1971- British Intelligence announced that 120 Soviet intelligence officers were operating in Britain – the bulk with some form of diplomatic status. Consequently the British government expelled 105 Soviet officials. In the past, British Intelligence had been dealing with small groups. However, they received an intelligence goldmine when a KGB officer – Oleg Lyalin – defected to Britain. He exposed those agents he knew of. This was an extraordinary piece of good luck for British Intelligence. However, this did not stop the KGB from attempting to infiltrate British Intelligence.
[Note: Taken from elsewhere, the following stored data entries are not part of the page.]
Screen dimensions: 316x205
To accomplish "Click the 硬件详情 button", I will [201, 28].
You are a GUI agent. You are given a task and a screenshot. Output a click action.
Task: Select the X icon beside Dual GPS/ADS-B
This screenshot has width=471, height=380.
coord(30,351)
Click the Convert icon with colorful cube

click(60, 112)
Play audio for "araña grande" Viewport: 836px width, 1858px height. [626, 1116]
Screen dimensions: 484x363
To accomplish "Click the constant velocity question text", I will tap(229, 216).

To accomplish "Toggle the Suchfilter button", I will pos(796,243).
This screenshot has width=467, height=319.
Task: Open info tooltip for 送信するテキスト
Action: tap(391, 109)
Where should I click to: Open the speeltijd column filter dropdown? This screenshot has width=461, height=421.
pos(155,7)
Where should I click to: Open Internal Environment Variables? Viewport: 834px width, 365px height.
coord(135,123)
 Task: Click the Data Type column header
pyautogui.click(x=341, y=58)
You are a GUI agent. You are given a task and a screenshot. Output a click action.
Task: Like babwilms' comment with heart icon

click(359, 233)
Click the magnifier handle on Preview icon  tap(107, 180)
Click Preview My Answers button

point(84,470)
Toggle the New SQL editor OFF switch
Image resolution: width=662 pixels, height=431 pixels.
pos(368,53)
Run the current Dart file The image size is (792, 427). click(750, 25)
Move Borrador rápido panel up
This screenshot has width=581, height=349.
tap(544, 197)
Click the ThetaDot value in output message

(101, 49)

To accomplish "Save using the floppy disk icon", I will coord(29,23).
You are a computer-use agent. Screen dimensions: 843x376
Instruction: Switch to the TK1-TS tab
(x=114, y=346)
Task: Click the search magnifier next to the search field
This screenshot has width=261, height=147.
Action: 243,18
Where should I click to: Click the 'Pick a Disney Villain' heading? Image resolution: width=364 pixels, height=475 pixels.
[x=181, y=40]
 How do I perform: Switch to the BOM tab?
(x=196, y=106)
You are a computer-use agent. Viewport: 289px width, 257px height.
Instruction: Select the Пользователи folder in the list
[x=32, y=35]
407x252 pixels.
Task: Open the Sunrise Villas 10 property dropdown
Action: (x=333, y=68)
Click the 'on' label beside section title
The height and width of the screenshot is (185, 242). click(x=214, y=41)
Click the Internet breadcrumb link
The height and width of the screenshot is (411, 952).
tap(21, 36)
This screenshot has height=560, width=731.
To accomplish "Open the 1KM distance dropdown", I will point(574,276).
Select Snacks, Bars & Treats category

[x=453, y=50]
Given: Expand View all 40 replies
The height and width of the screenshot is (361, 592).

Those agents known by Lyalin were expelled but they could be replaced with agents he did not know. 

                             The Church Committee: NSA Watch List of US Citizens.

1975- NSA's Operation Shamrockis exposed by the “Church Committee,” the Senate investigation of illegal activities by US intelligence organizations. The Church Committee’s final report will will call Shamrock “probably the largest government interception program affecting Americans ever undertaken.” Shortly after the committee issues its report, the NSA terminates the program. (History Commons)
1975- August 1975, NSA director Lieutenant General Lew Allen testifies to the House of Representatives’ investigation of US intelligence activities, the Pike Committee  that “NSA systematically intercepts international communications, both voice and cable.” He also admits that “messages to and from American citizens have been picked up in the course of gathering foreign intelligence,” and acknowledges that the NSA uses “watch lists” of US citizens “to watch for foreign activity of reportable intelligence interest.” (History Commons) 

1976- Shamrock is considered unconstitutional by many US lawmakers and the Justice Department investigates potential criminal offenses by the NSA surrounding Shamrock. Part of the report will be released in 1980; that report will confirm that the Shamrock data was used to further the illegal surveillance activities of US citizens as part of Minaret
                               Foreign Intelligence Surveillance Act or FISA
1978- After a post-Watergate Senate investigation of documented abuses of government surveillance.
 Congress passes the Foreign Intelligence Surveillance Act or FISA, to regulate how the government can monitor suspected spies or terrorists in the U.S. The law establishes a secret court that issues warrants for electronic surveillance or physical searches of a “foreign power” or “agents of a foreign power”
1984- Michael Bettany, an officer in MI5, was jailed for 23 years for passing secrets over to the Soviet Union. Russian intelligence had suffered another blow when another KGB agent, Oleg Gordievsky, became a MI6 agent and had exposed Bettany. Gordievsky also exposed other Russian agents operating in the UK In 1985, 25 of these agents were expelled from Britain.
2001- September- The NSA, according to Newsweek, citing anonymous sources, collected without court approval vast quantities of phone and email metadata “with cooperation from some of the country’s largest telecommunications companies” from “tens of millions of average Americans.”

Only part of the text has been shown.